(PROVIDED MATERIAL)
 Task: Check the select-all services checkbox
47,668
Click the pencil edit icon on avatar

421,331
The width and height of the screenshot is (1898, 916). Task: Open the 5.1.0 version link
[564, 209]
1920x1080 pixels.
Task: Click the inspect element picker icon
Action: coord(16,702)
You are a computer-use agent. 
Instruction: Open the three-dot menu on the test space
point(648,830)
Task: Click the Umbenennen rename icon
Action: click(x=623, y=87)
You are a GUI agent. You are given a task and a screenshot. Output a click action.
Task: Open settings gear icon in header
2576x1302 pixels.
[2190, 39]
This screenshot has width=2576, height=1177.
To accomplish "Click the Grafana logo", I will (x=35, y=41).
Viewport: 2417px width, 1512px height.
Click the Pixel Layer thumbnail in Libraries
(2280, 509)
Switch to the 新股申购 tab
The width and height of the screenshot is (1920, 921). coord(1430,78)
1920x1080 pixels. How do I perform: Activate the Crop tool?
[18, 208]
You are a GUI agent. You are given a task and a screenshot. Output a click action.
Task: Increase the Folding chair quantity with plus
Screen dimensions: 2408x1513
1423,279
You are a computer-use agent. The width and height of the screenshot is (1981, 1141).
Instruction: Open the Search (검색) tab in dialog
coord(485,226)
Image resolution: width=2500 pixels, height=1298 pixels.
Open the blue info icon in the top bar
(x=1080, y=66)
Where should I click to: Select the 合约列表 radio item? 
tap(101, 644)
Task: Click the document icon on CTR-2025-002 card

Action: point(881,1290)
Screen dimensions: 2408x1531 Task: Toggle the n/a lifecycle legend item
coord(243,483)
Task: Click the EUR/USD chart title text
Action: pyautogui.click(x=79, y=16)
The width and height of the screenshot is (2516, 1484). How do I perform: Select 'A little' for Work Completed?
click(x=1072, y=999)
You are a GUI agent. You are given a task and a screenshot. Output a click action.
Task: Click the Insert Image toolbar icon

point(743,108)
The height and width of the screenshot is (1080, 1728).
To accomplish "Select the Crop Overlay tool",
(End PROVIDED MATERIAL)
Only the lines from the one with "Task: Click the Insert Image toolbar icon" through the end of the listing should be output, exactly as they appear.

▶ TASK RESULT:
Task: Click the Insert Image toolbar icon

point(743,108)
The height and width of the screenshot is (1080, 1728).
To accomplish "Select the Crop Overlay tool",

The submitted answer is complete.